The server's still not here. I checked Amazon for current Debian books in english focused on webservers. Disturbingly, I found none. So I ordered a german book that is advertised as being up to date for Etch and Sarge: "Linux-Server mit Debian GNU/Linux" by Eric Amberg Looks good - waiting on the server to see how it will prove itself. P.S. as soon as the server is here, I'll go ahead with http://www.howtoforge.com/perfect-server-debian-lenny-ispconfig3
Don’t know why you ordered a book but if that works for you then it’s ok. Personally I found solutions for all my problems on this forum. I have 2 tips for you if you never installed linux server or linux before: 1. Take extra care when typing commands. If you can it the best to use SSH console and install everything remotely because you can copy/paste commands. I’ve lost few days on finding an error that was just one letter in one configuration file. http://www.howtoforge.com/forums/showthread.php?t=27780 2. Right everything that you’ve done: passwords and usernames, answers to all questions so you know what have you done and where to look for errors. The best thing is to print out whole how-to so you can write down settings where you made them.

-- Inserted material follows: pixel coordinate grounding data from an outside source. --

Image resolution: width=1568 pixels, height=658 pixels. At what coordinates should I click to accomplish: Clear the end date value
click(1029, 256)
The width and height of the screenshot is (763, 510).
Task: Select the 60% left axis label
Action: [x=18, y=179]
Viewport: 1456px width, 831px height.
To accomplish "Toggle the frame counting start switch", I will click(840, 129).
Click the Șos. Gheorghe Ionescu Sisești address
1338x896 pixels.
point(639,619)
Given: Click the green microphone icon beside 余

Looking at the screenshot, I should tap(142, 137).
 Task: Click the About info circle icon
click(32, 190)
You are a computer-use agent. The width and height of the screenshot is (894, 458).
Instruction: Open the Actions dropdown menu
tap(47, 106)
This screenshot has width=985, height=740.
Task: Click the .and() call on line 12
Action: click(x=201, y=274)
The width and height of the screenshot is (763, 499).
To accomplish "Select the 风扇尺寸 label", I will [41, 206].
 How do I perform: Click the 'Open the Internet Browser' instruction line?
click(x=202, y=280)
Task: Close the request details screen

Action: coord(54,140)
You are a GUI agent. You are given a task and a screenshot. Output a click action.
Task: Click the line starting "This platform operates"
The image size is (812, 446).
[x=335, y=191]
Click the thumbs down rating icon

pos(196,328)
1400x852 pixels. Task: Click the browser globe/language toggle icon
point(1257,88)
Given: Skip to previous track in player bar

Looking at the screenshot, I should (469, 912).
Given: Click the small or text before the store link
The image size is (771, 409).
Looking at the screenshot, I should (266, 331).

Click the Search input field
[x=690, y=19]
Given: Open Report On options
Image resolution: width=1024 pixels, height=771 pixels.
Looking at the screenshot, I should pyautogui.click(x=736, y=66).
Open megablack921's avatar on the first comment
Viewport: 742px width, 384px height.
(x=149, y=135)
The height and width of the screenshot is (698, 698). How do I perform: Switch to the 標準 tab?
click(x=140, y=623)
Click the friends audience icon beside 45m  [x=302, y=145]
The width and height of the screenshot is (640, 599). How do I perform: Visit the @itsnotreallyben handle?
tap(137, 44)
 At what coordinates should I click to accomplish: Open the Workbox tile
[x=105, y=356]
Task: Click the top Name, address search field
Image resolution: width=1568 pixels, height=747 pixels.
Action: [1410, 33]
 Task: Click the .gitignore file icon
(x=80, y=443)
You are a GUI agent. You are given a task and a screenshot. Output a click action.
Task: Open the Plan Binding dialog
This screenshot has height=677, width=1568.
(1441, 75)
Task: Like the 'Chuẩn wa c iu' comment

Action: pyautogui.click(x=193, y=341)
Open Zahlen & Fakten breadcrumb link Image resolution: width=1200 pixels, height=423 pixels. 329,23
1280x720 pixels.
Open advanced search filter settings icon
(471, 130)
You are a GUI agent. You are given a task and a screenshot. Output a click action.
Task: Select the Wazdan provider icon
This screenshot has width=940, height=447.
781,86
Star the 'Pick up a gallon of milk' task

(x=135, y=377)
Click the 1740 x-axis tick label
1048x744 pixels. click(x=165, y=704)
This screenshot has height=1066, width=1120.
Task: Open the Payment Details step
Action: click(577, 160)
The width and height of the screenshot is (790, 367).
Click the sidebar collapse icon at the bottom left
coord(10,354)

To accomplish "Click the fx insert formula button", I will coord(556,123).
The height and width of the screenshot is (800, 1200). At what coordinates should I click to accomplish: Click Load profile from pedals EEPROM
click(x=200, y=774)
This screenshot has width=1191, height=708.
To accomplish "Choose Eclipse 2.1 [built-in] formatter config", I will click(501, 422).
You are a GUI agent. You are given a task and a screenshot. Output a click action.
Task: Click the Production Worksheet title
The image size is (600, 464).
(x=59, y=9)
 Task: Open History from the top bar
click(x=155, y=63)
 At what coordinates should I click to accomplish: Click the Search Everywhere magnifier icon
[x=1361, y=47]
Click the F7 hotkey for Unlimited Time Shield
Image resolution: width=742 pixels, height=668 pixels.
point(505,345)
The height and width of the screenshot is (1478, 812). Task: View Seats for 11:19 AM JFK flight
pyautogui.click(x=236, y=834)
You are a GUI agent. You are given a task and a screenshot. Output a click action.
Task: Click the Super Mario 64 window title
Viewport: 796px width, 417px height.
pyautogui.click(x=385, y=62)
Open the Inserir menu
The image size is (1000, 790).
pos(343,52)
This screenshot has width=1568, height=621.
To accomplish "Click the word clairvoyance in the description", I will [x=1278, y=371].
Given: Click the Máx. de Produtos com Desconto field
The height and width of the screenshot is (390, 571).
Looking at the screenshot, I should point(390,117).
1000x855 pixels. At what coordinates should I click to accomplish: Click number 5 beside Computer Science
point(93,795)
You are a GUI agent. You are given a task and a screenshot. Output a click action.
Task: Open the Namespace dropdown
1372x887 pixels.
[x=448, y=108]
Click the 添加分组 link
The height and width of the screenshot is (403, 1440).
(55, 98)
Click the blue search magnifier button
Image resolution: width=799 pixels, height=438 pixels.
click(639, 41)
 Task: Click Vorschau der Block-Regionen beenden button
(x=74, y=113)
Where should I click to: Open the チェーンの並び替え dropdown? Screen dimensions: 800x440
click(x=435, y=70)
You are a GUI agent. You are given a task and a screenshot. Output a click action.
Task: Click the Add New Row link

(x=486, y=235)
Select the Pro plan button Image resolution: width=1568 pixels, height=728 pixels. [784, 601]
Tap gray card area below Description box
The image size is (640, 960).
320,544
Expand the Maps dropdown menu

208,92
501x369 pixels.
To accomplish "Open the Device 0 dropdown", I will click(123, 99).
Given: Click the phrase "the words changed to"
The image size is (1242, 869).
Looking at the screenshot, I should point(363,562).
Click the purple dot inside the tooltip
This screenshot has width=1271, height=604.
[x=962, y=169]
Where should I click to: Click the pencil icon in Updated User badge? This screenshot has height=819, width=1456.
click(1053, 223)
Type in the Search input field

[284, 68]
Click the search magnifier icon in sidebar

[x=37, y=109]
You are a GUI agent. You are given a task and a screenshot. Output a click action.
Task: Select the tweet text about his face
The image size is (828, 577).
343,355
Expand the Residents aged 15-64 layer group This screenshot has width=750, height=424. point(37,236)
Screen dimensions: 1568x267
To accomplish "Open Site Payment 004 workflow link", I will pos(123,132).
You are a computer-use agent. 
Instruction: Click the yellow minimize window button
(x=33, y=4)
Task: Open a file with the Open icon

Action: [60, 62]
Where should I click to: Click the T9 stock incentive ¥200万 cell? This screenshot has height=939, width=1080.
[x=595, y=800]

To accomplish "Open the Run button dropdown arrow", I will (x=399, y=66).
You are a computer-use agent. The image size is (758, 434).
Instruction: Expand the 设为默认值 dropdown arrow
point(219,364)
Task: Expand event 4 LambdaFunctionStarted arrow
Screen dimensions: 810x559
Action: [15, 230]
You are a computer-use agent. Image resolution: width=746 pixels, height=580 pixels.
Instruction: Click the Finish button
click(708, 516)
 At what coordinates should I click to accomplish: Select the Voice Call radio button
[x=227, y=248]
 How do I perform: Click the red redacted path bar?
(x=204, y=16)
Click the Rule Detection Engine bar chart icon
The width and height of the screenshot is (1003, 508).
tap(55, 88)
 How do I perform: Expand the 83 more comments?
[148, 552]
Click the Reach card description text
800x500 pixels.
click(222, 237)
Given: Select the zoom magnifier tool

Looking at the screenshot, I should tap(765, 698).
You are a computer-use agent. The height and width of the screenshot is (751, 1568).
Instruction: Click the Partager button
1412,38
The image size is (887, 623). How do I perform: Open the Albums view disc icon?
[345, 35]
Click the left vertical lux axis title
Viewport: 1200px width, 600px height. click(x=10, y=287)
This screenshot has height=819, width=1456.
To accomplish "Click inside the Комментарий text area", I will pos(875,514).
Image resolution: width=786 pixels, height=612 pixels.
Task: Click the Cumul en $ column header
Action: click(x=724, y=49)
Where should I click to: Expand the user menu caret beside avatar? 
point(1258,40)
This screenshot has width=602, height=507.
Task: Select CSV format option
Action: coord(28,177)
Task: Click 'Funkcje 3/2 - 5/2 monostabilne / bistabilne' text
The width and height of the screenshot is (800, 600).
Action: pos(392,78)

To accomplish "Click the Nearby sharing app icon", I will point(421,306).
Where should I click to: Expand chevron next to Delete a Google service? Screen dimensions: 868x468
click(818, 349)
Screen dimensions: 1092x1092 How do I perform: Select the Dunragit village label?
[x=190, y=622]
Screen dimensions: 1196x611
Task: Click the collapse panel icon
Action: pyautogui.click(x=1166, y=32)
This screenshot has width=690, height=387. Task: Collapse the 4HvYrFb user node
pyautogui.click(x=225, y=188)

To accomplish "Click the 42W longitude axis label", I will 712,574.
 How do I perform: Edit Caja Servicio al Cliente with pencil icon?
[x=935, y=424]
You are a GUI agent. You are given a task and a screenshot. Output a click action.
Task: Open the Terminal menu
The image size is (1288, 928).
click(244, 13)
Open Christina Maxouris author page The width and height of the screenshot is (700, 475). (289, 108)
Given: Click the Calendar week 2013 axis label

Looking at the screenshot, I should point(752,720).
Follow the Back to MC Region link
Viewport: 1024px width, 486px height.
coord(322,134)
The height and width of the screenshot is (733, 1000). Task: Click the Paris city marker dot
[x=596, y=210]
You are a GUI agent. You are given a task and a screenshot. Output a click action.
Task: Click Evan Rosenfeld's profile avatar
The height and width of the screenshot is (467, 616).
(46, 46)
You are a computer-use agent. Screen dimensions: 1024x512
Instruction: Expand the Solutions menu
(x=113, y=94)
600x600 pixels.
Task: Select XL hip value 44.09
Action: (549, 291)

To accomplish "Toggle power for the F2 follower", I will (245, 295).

I ordered the book because only following internet advice causes "tunnel vision". I then only know what's in the howtos but I ignore everything else. A (good) book makes sure I get a good overview of all relevant topics. Thanks for your advice. #1 is a sure thing #2 good idea!
Actually you are right about knowledge that you will get following internet how-to’s but that again “if it’s not broken, don’t fix it” rule means that if you managed to setup your server in a way that satisfies all your needs than you don’t need to know much more than that. If problem occurs you will find a solution much faster on internet then in a book. But then again, if you plan to become an advanced administrator book is the best way there is.